子➡親への感情だけじゃないでしょ。夫婦間だって、親➡子どもだってある。
愛着がうまくいかなければ、
子どもは人との関係を築けなくなり、
夫婦は関係を維持できなくなり、
は思春期の子どもを離せなくなる。
始めの頃の愛着は子どもの頃に獲得すればそれで済むものだった。でも、そうじゃないでしょ。獲得して手放すものではなく、一生を通じて必要なもの、キープするものでしょ。
愛着関係は、人として生きるための根拠を与えます。
子どもは親に愛着を向け、この世に居ても良いんだ、他人は敵ではなく、自分の味方なんだという大前提を得る。
パートナー間の愛着は今を生きる目的・根拠を与える。お金を儲けたって、美味しいものを食べたって、対象と共にその喜びを分かち合ってはじめて幸せと認知できる。だれもいなかったら、お金もご馳走も確認できないでしょ。壁や鏡に向かってもダメなんだ。
別にパートナーがいなくたって生きてゆけるよ。友だちとか家族とか、だれかがいるでしょ。
パートナー間の愛着をふつうに形成できる人にとっては何てことはない自然のことだけど、できない人は苦労するんですよね。自分では誠心誠意、一生懸命やっているのになぜうまくいかないの? そんなカップルがよく相談に来ます。
ゴルフみたいなもんですよ。出来る人はふつうにクラブを振ればできちゃうし、出来ない人はいくらレッスンに通っても出来ない。何かが根本的に違うんだよね。プロから見れば、どうしてできないの?力を抜くだけなのに!? 当事者としてはいくら同じことを言われても、理屈ではわかっていても、どうしても力が入っちゃう。というか力を入れていることに気づかない。逆に焦りまくって、力いっぱい固くなっちゃうんですよ。
親が子どもに向ける愛着は、未来の意味を与えてくれるのかな。自分のいのちの延長線上に子どもがいる。

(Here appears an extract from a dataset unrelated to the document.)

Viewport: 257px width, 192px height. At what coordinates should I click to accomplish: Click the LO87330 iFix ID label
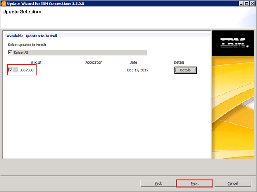(x=26, y=70)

パートナーや子どもなんて、始めからいなければ別に困らないんですよ。でも一旦愛着を作っちゃうと手放すのが大変だよ。喪失の痛みはものすごい。
その中では子どもが親を離していくのが一番楽なのかな。ただし、愛着がsecureな場合ね。十二分に引っ付いてニーズが満願されたらポロリと自然に離れていける。Insecureな場合はそううまくもいかないみたいだけど。事例がたくさん教えてくれる。
自然にポロリという意味では老親を見送るとか、老いてからパートナーを見送るとか、成長した子どもが巣立つとかも自然の摂理・life courseでしょ!
それなのに、なぜオレは成長した息子をreleaseするのにこんなに苦労してるわけ?
夏休みにも下の子たちを連れて行くとか、毎月会おうとしているじゃん!
苦労するのがふつうなのかな?
Launching kidsって、実は高等テクニックなのかな? AAMFT journalでも特集が組まれるくらいだし、アメリカ人にしてみればHikikomoriも「巣立ち障害」と位置づけられるわけね。
それともオレは分離不安なのかな?優子の喪失を未だに乗り越えられず、まだ宙ぶらりんで満たされていない愛着ニーズを子どもたちに向けているわけ?
そうでもないと思うんだけどなあ、、、
普段は問題ないんですよ。北海道のことなんか忘れてしまっているよ。でも、会いに行こうとするとダメになるんだ。
まあそういうものなのかね。
子どもの頃、四国に帰省すると、帰り際におばあちゃんが儀式のようにメソメソ泣くのがお決まりのコースだった。
それで良いのかもしれない。
というより、子ども時代のシーンに条件づけられてしまっているのかな。
だとすると、子どもたちは妻を失い悲しみまくっている父親の姿を見てどれほど影響を受けているのだろうか?
少なくとも私がおばあちゃんから受けた条件づけはnegativeではない。どのようにして別れを悲しみ、どう表現するのか、感性の使い方を教えてもらったように思う。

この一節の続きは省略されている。